» **SOURCE PASSAGE**:
______________________________

Rabbi Yehuda Chitrik, 106, a renowned scholar and storyteller in the Lubavitcher community, died Feb. 14 at Maimonides Hospital in Brooklyn, N.Y.
He was a resident of Crown Heights.
Born in 1899 in Krasnolok, Russia, Chitrik studied at the central Chabad Lubavitch Yeshiva near Smolensk. When the school closed after the Bolshevik Revolution in 1917, he taught at a yeshiva in what is now Ukraine.
At the yeshiva, Chitrik came to know Rabbi Menachem Mendel Schneerson, who later became the seventh Lubavitcher rebbe, the spiritual leader of the Chabad Lubavitch movement. His recollections of the rebbe, who died in 1994, helped scholars learn more about the late rebbe's life. He moved to Brooklyn in 1983.
At 105 years of age, Chitrik continued his storytelling, attended synagogue at least two times a day, taught a class and kept up his studies.
A book of translations of his stories, From My Father's Shabbos Table, was published in 1991.
He was buried near Schneerson in the Old Montefiore Cemetery in Queens.
Chitrik is survived by two sons, two daughters and, according to a source in the Lubavitch community, 20 grandchildren and hundreds of great- and great-great-grandchildren. He was predeceased by his wife, the former Kaila Tumarkin.

______________________________

» **DATASET CONTENT**:
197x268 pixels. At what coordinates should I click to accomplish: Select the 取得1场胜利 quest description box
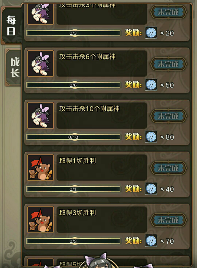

______________________________

Reproduce the obituary starting at "He was a resident" and ending at "is now Ukraine.", with "Bolshevik Revolution" changed to "October Revolution".

He was a resident of Crown Heights.
Born in 1899 in Krasnolok, Russia, Chitrik studied at the central Chabad Lubavitch Yeshiva near Smolensk. When the school closed after the October Revolution in 1917, he taught at a yeshiva in what is now Ukraine.